### DOCUMENTO DE ORIGEM
┌──

O illustre relator devia dizer que os governos pouco se têem importado com a maneira regular de occupar o interior da Africa, e se algum governo tem pensado d'isso, é sem duvida o governo regenerador.
Todos sabem que o sr. Pinheiro Chagas, na sua curta gerencia da pasta da marinha, levou o nome portuguez a toda a parte da Africa central; fez com que Capello e Ivens atravessassem o continente, fazendo uma viagem importantíssima, tornando conhecido o nosso nome, e fazendo ver o portuguez a muitos povos que ignoravam que houvesse brancos ou portuguezes, avassalando muitos chefes. A respeito de vassalagem hei de logo responder a um ponto em que s. exa. tocou.
Depois de Capello e Ivens, ainda hoje se encontra no centro da Africa o sr. Henrique de Carvalho com uma expedição organisada tambem pelo sr. Pinheiro Chagas e que ha de dar bom resultado.
Outra expedição organisada pelo sr. Pinheiro Chagas, e que tem o nome de s. exa., foi aquella que primeiro implantou uma bandeira portugueza no lago Nyassa, e implantou-a tão bem, que por um telegramma que eu já tive a satisfação de ler á camara, se vê que elle conseguiu que o regulo principal do Nyassa se avassalasse a Portugal.

└──

### MATERIAL
┌──

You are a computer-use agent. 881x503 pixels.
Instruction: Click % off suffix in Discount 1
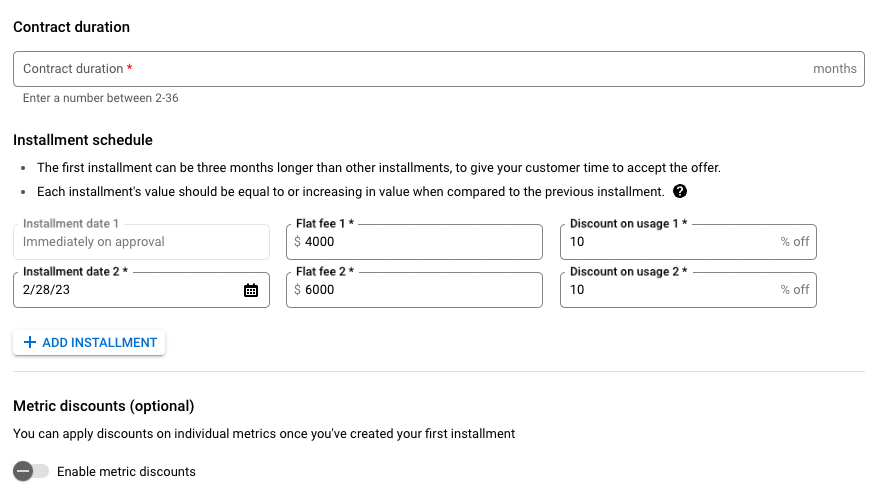click(x=794, y=242)
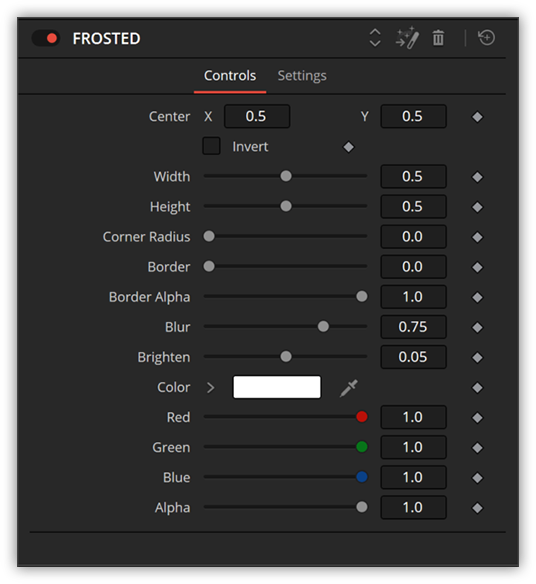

└──

### TAREFA PEDIDA 1
Liste, na ordem em que aparecem, os nomes de todas as pessoas citadas no documento de origem.
### TAREFA PEDIDA 2
Substitua "Capello e Ivens" por "os exploradores" no trecho do documento de origem que começa nas palavras "Todos sabem que" e termina logo depois de "dar bom resultado.", e apresente o trecho assim alterado.

### RESULTADO 1
Pinheiro Chagas
Capello
Ivens
Henrique de Carvalho

### RESULTADO 2
Todos sabem que o sr. Pinheiro Chagas, na sua curta gerencia da pasta da marinha, levou o nome portuguez a toda a parte da Africa central; fez com que os exploradores atravessassem o continente, fazendo uma viagem importantíssima, tornando conhecido o nosso nome, e fazendo ver o portuguez a muitos povos que ignoravam que houvesse brancos ou portuguezes, avassalando muitos chefes. A respeito de vassalagem hei de logo responder a um ponto em que s. exa. tocou.
Depois de os exploradores, ainda hoje se encontra no centro da Africa o sr. Henrique de Carvalho com uma expedição organisada tambem pelo sr. Pinheiro Chagas e que ha de dar bom resultado.